Immer noch überwältigt blickte Murtagh auf seine Hände. „Das ist Wahnsinn. All diese Kraft." „Überschätz dich nicht.", riss ihn die scharfe Stimme des Schattenläufers aus seinen Gedanken. Überrascht hob er den Kopf und bemerkte, wie ihn sein Gegenüber streng musterte. „Diese magische Kraft ist zwar groß, aber im Vergleich zu der Kraft, aus den Eldunari, die dir Galbatorix gegeben hat, ist sie immer noch sehr gering. Sie entspricht in etwa den Energiemengen, über die ein ausgeruhter Elfenkrieger verfügt. Allerdings erhöht sie im Gegensatz zu den Energiemengen, die der Drachenmörder dir gegeben hat, in keinster Weise deine Schnelligkeit oder Kraft. Lediglich deine Ausdauer und deine Fähigkeit Zauber zu wirken, werden von den dir gerade erschlossenen Energiereserven profitieren."

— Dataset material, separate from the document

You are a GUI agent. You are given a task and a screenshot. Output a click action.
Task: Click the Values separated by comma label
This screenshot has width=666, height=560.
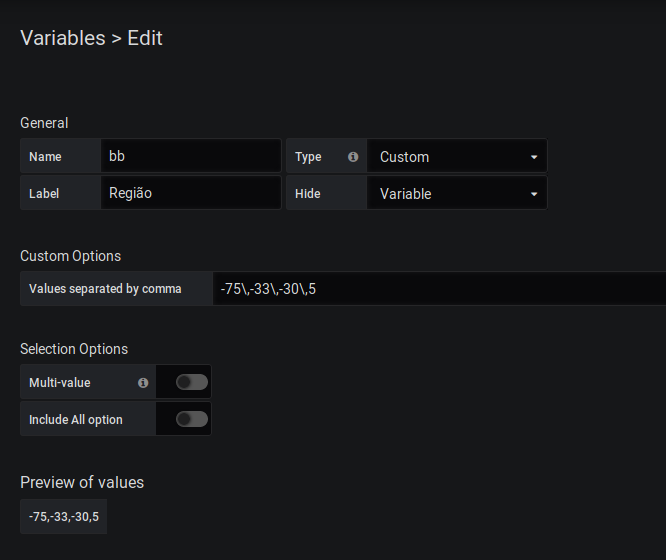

Von dieser Nachricht ernüchtert, blickte der jüngere Reiter zu Boden, worauf Karis Tonfall wieder etwas milder wurde.
„Ich nehme an, dir ist klar, was ich damit sagen will." Murtagh nickte. „Das bedeutet, in einem Kampf mit einem Elfen, oder einem anderen Gegner, dem die magische Kraft durch die Adern fließt, werde ich dennoch alt aussehen." Jetzt schwand die Strenge ganz von den Zügen von Sereths Reiter und fast so etwas wie Anerkennung schlich sich in seinen Blick. Anscheinend war der jüngere Reiter durchaus in der Lage seine Grenzen zu erkennen. Karis größte Befürchtung, nach der Möglichkeit, dass der wahre Name seines neuen Verbündeten sich nicht ändern würde, war die Tatsache, dass Murtagh und Dorn aufgrund ihrer neuen Fähigkeiten ein ungesundes Selbstbewusstsein entwickeln würden.
Aber zum Glück schien die ihm eigene Disziplin, diese Gefahr bei Morzans Sohn auszugleichen.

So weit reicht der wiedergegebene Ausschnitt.